Era el último vals que bailaríamos juntos y yo lo sabía. Era consciente de que tras ese vals no seguiría otro. Que nunca más sentiría su cuerpo y el mio fundiéndose en un mismo compás.
Habíamos quemado todos nuestros cartuchos, se nos habían agotado todas las oportunidades. Y lo único que nos quedaba era el vals, ese último vals que todavía no había empezado y ya amenazaba con terminar. O quizá, con ser eterno. No estaba segura de qué posibilidad era peor.
El raso de mi vestido añil murmuraba a mi paso, susurraba secretos a voces que escapaban de mi cofre. Su mano izquierda reposaba ceremoniosamente sobre mi cintura, a la vez que su otra mano se entrelazaba con la mía como aquel que se aferra a la vida. No me pidió el vals, como hizo todas y cada una de las veces anteriores en las que nos acostumbramos a danzar como si él fuera un soldadito de plomo y yo su bailarina. No me pidió el vals, porque ambos sabíamos que eso eran florituras innecesarias y que el tiempo escaseaba.
No recuerdo al son de qué canción bailamos aquella última vez. Lo mismo podía haber sido un vals de Tchaikovsky, que una sonata para piano, o la última balada azucarada que estuviese arrasando en la radio. Mi favorita era el Danubio Azul, así que probablemente fuera esa.
Había otros muchos detalles que sí se han quedado grabados a fuego en mi retina y en mi corazón. Al principio rehusé a mirarle a los ojos en una maniobra de escape de antemano abocada al fracaso. Y cuando finalmente nuestras miradas se estrellaron, vi en él toda la tristeza del mundo contenida en aparente calma y dos ojos que pedían a gritos un poco de tregua en medio de tanta guerra. Sonrió sin sonreír, y yo no pude evitar pensar que ninguna otra vez en todo el largo camino que nos había dado tiempo a caminar juntos, le había visto lucir tan bien.
A pesar del nerviosismo de unos dedos que temblaban.
A pesar del cansancio que revelaban sus profundas ojeras.
A pesar de esa mirada tan angustiosamente azul.
Para mí, estaba más guapo que nunca. Y supe, por el brillo fugaz en su expresión cuando me vio aparece, que sus pensamientos y los míos debían ser similares.
Nos acercamos tanteándonos de forma casi automática, forjada por la fuerza de la costumbre. Buscamos las manos donde sabíamos poder encontrarlas, la familiaridad de la piel suave, la anchura de un hombro acariciado tantas otras veces, el aroma del ser amado.
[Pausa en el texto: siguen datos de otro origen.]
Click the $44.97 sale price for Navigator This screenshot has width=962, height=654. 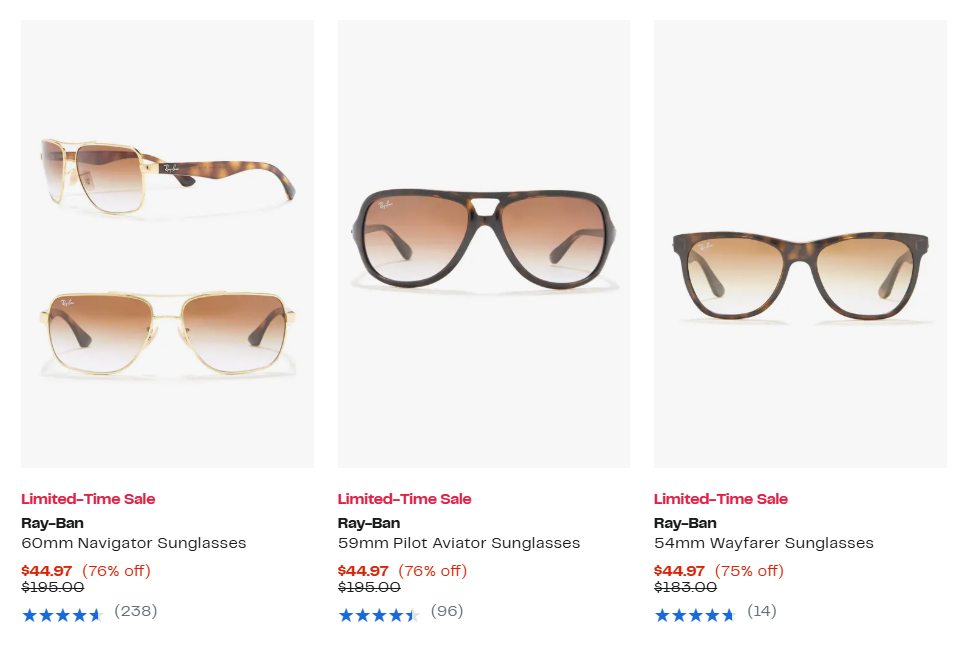47,571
Bailábamos, pero lo mismo podíamos haber empezado a flotar, traspasando la frontera de lo real y lo imaginario, alejándonos de este mundo. Tampoco recuerdo el tiempo que estuvimos girando como peonzas, girando sobre nuestro amor y nuestro odio, nuestro pasado y el futuro que nunca tendríamos, uniéndose todo en un lazo de acero que se estrechaba sobre nuestras gargantas a medida que nuestro baile se perdía más y más por derroteros desconocidos, poco dispuesto a encontrar su final.
Omitimos la despedida; no hubo palabras que rematasen la faena sangrienta que habían perpetrado nuestros corazones. Creo que ambos pensamos que a esas alturas de la película era necesario ahorrarse el disgusto de añadir más leña al fuego. Y como tal, fríos como si lleváramos mil inviernos escondidos en el alma, separamos nuestros caminos como si nunca hubieran tenido la oportunidad de enredarse.